▶ **CONSIGNES DE TRAVAIL**:
a. Restituez mot pour mot le passage du texte sur le vitalisme et la philosophie holistique compris entre « Alors que les » et « de hiérarchies imbriquées. », bornes incluses.
b. Répondez aux questions suivantes d'après le texte sur le vitalisme et la philosophie holistique :
(i) En quelle année T.H. Huxley a-t-il exprimé la vision orthodoxe ?
(ii) À partir de quelle année la philosophie holistique s'est-elle développée ?
(iii) Quel terme Arthur Koestler a-t-il proposé pour désigner les tout faits de parties ?

▶ **TEXTE DU DOCUMENT**:
La vie échappe aux métaphores mécanistes (80-88)

La théorie de l’évolution a détruit l’argument du plan divin mécaniste. Au sein de la science la théorie mécaniste n’a cessé d’être remise en cause pendant le XVIIIe et le XIXsiècle par une école de pensée appelée le vitalisme. Les vitalistes estimaient que les organismes vivants étaient bien plus que des machines : des êtres vraiment vivants. Au-dessus de la physique et de la chimie, des principes d’organisation donnaient aux organismes vivants leurs formes et leurs comportements. Par bien des aspects le vitalisme était une résurgence de l’ancienne vision du monde reliant l’organisation des êtres vivants à leur âme.

Le vitalisme représente toujours l’hérésie suprême en biologie et T.H. Huxley a clairement exprimé en 1867 la vision orthodoxe annonçant avec un siècle d’avance l’essor spectaculaire depuis les années 1960 de la biologie moléculaire. La vie est réduite à des mécanismes physico-chimiques. C’est ce que soutient Francis Crick qui a partagé le prix nobel sur la structure de l’ADN dans son livre Of Molecules and Men.

Mais les accélérateurs de particules ont permis d’aller au delà du noyau de  l’atome faisant surgir des particules évanescentes mais celles-ci n’expliquent pas la forme d’une orchidée, le saut d’un saumon ou la structure du vol d’étourneaux. Le réductionnisme n’offre plus une base atomique solide pour expliquer tout. Les mécanicistes expulsent les finalités vitales et Richard Dawkins dans son livre le gène égoïste dote les gènes de vie et d’intelligence.Les gènes égoïstes créent la forme, façonnent la matière… Pour beaucoup de gens et notamment les jardiniers et  propriétaires d’animaux, les plantes et les animaux sont des êtres vivants et non pas des machines.

 La philosophie holistique (88-93)

Alors que les théories mécanicistes et vitalistes remontent au XVIIsiècle la philosophie holistique s’est développées à partir de 1920. Parmi ses partisans les plus célèbres North Whitehead (1861-1947). Comme la  théorie mécaniste, elle affirme l’unité de la nature : il y a une différence de niveau mais pas de nature entre organismes biologiques et les systèmes physiques tels que les cristaux. Cette pensée traite toute la nature comme un organisme vivant et contrairement aux mécanistes l’atome n’est pas une structure inerte mais un modèle de vibration énergétique. Partout dans la nature on trouve des tout faits de parties, eux-mêmes des tout à un niveau inférieur : il s’agit de hiérarchies imbriquées.

C’est Arthur Koestler qui proposa le terme holon pour désigner ces tout faits de parties et constituant des hiérarchies imbriquées : des hologarchies.

▶ **DONNÉES FOURNIES**:
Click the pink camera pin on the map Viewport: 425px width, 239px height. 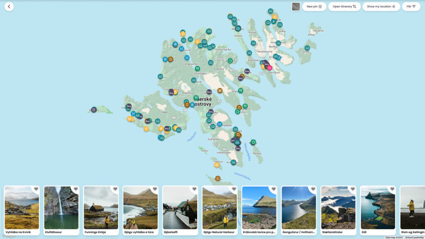coord(269,68)
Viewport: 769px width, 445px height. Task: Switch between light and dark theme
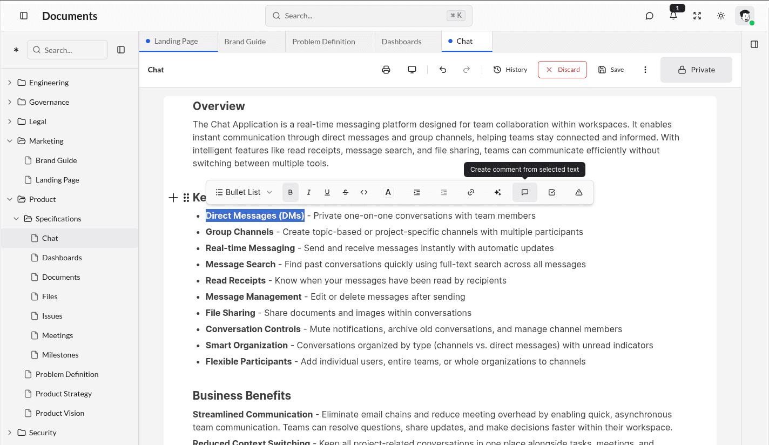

▶ **RÉPONSES PAR NUMÉRO**:
a.
Alors que les théories mécanicistes et vitalistes remontent au XVIIsiècle la philosophie holistique s’est développées à partir de 1920. Parmi ses partisans les plus célèbres North Whitehead (1861-1947). Comme la  théorie mécaniste, elle affirme l’unité de la nature : il y a une différence de niveau mais pas de nature entre organismes biologiques et les systèmes physiques tels que les cristaux. Cette pensée traite toute la nature comme un organisme vivant et contrairement aux mécanistes l’atome n’est pas une structure inerte mais un modèle de vibration énergétique. Partout dans la nature on trouve des tout faits de parties, eux-mêmes des tout à un niveau inférieur : il s’agit de hiérarchies imbriquées.

b.
(i) En 1867.
(ii) À partir de 1920.
(iii) Le terme « holon ».